# TASK OBJECTIVE
Could you write out the records exactly as they are given?

====================

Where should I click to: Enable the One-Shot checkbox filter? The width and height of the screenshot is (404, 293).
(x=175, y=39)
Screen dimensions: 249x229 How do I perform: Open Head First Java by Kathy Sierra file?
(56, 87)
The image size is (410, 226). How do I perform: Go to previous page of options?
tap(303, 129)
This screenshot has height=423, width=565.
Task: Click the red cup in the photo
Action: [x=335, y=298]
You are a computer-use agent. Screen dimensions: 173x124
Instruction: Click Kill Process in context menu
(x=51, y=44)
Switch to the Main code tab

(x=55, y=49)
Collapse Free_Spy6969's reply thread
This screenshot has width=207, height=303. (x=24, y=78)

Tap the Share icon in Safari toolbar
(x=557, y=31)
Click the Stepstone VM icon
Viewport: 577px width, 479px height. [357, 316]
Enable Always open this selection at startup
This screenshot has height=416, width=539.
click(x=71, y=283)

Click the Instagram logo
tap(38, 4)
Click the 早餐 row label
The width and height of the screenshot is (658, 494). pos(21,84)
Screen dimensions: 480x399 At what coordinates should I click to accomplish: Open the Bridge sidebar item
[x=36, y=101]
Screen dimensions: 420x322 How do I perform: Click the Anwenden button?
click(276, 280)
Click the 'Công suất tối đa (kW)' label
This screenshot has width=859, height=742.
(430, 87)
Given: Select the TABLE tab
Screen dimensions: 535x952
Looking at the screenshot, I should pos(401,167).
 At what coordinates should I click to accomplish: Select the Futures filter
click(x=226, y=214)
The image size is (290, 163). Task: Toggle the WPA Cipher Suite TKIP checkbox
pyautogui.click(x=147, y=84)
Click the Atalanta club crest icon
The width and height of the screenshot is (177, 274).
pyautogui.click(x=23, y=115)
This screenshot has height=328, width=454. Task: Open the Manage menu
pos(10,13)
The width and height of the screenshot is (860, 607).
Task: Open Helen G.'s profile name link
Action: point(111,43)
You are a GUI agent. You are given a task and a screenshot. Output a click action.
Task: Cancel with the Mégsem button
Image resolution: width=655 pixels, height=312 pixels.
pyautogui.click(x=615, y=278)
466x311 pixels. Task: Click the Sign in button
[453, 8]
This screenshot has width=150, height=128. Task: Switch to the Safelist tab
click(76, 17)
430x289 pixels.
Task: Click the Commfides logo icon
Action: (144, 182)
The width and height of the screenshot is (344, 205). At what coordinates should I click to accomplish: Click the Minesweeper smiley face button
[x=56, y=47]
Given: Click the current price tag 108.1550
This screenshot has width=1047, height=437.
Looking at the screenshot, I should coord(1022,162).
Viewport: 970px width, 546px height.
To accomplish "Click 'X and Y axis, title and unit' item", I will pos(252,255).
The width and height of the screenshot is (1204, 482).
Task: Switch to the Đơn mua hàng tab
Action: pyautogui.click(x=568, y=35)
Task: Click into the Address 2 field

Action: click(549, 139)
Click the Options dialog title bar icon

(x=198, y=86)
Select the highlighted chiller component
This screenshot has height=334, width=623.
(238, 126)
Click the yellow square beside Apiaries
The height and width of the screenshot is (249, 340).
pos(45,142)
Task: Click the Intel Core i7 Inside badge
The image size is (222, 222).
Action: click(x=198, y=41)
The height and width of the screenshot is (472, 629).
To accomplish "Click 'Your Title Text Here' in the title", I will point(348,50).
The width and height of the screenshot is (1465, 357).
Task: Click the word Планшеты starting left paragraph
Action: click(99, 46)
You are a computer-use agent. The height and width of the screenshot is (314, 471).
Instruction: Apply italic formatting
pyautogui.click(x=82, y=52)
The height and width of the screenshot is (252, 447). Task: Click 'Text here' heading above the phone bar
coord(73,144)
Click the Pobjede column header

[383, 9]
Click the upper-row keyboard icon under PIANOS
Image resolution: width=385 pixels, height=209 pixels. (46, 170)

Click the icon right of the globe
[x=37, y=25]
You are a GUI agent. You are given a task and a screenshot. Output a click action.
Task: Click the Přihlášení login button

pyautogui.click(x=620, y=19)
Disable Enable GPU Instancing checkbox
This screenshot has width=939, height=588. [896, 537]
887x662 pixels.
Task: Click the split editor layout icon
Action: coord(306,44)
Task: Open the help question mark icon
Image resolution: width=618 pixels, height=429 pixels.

====================

# RESPONSE BELOW
Where should I click to: Enable the One-Shot checkbox filter? The width and height of the screenshot is (404, 293).
(x=175, y=39)
Screen dimensions: 249x229 How do I perform: Open Head First Java by Kathy Sierra file?
(56, 87)
The image size is (410, 226). How do I perform: Go to previous page of options?
tap(303, 129)
This screenshot has height=423, width=565.
Task: Click the red cup in the photo
Action: [x=335, y=298]
You are a computer-use agent. Screen dimensions: 173x124
Instruction: Click Kill Process in context menu
(x=51, y=44)
Switch to the Main code tab

(x=55, y=49)
Collapse Free_Spy6969's reply thread
This screenshot has width=207, height=303. (x=24, y=78)

Tap the Share icon in Safari toolbar
(x=557, y=31)
Click the Stepstone VM icon
Viewport: 577px width, 479px height. [357, 316]
Enable Always open this selection at startup
This screenshot has height=416, width=539.
click(x=71, y=283)

Click the Instagram logo
tap(38, 4)
Click the 早餐 row label
The width and height of the screenshot is (658, 494). pos(21,84)
Screen dimensions: 480x399 At what coordinates should I click to accomplish: Open the Bridge sidebar item
[x=36, y=101]
Screen dimensions: 420x322 How do I perform: Click the Anwenden button?
click(276, 280)
Click the 'Công suất tối đa (kW)' label
This screenshot has width=859, height=742.
(430, 87)
Given: Select the TABLE tab
Screen dimensions: 535x952
Looking at the screenshot, I should pos(401,167).
 At what coordinates should I click to accomplish: Select the Futures filter
click(x=226, y=214)
The image size is (290, 163). Task: Toggle the WPA Cipher Suite TKIP checkbox
pyautogui.click(x=147, y=84)
Click the Atalanta club crest icon
The width and height of the screenshot is (177, 274).
pyautogui.click(x=23, y=115)
This screenshot has height=328, width=454. Task: Open the Manage menu
pos(10,13)
The width and height of the screenshot is (860, 607).
Task: Open Helen G.'s profile name link
Action: point(111,43)
You are a GUI agent. You are given a task and a screenshot. Output a click action.
Task: Cancel with the Mégsem button
Image resolution: width=655 pixels, height=312 pixels.
pyautogui.click(x=615, y=278)
466x311 pixels. Task: Click the Sign in button
[453, 8]
This screenshot has width=150, height=128. Task: Switch to the Safelist tab
click(76, 17)
430x289 pixels.
Task: Click the Commfides logo icon
Action: (144, 182)
The width and height of the screenshot is (344, 205). At what coordinates should I click to accomplish: Click the Minesweeper smiley face button
[x=56, y=47]
Given: Click the current price tag 108.1550
This screenshot has width=1047, height=437.
Looking at the screenshot, I should coord(1022,162).
Viewport: 970px width, 546px height.
To accomplish "Click 'X and Y axis, title and unit' item", I will pos(252,255).
The width and height of the screenshot is (1204, 482).
Task: Switch to the Đơn mua hàng tab
Action: pyautogui.click(x=568, y=35)
Task: Click into the Address 2 field

Action: click(549, 139)
Click the Options dialog title bar icon

(x=198, y=86)
Select the highlighted chiller component
This screenshot has height=334, width=623.
(238, 126)
Click the yellow square beside Apiaries
The height and width of the screenshot is (249, 340).
pos(45,142)
Task: Click the Intel Core i7 Inside badge
The image size is (222, 222).
Action: click(x=198, y=41)
The height and width of the screenshot is (472, 629).
To accomplish "Click 'Your Title Text Here' in the title", I will point(348,50).
The width and height of the screenshot is (1465, 357).
Task: Click the word Планшеты starting left paragraph
Action: click(99, 46)
You are a computer-use agent. The height and width of the screenshot is (314, 471).
Instruction: Apply italic formatting
pyautogui.click(x=82, y=52)
The height and width of the screenshot is (252, 447). Task: Click 'Text here' heading above the phone bar
coord(73,144)
Click the Pobjede column header

[383, 9]
Click the upper-row keyboard icon under PIANOS
Image resolution: width=385 pixels, height=209 pixels. (46, 170)

Click the icon right of the globe
[x=37, y=25]
You are a GUI agent. You are given a task and a screenshot. Output a click action.
Task: Click the Přihlášení login button

pyautogui.click(x=620, y=19)
Disable Enable GPU Instancing checkbox
This screenshot has width=939, height=588. [896, 537]
887x662 pixels.
Task: Click the split editor layout icon
Action: coord(306,44)
Task: Open the help question mark icon
Image resolution: width=618 pixels, height=429 pixels.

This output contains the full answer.